--- What you need to do ---
The response should contain every record, reproduced exactly.

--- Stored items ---

===============

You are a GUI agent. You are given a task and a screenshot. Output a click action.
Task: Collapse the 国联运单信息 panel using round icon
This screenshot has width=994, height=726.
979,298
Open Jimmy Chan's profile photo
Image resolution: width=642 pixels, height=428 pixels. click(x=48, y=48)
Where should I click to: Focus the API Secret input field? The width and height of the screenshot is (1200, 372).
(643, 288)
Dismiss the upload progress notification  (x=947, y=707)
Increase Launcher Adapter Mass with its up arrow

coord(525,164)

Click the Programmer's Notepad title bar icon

===============

--- Solution to the problem ---
You are a GUI agent. You are given a task and a screenshot. Output a click action.
Task: Collapse the 国联运单信息 panel using round icon
This screenshot has width=994, height=726.
979,298
Open Jimmy Chan's profile photo
Image resolution: width=642 pixels, height=428 pixels. click(x=48, y=48)
Where should I click to: Focus the API Secret input field? The width and height of the screenshot is (1200, 372).
(643, 288)
Dismiss the upload progress notification  (x=947, y=707)
Increase Launcher Adapter Mass with its up arrow

coord(525,164)

Click the Programmer's Notepad title bar icon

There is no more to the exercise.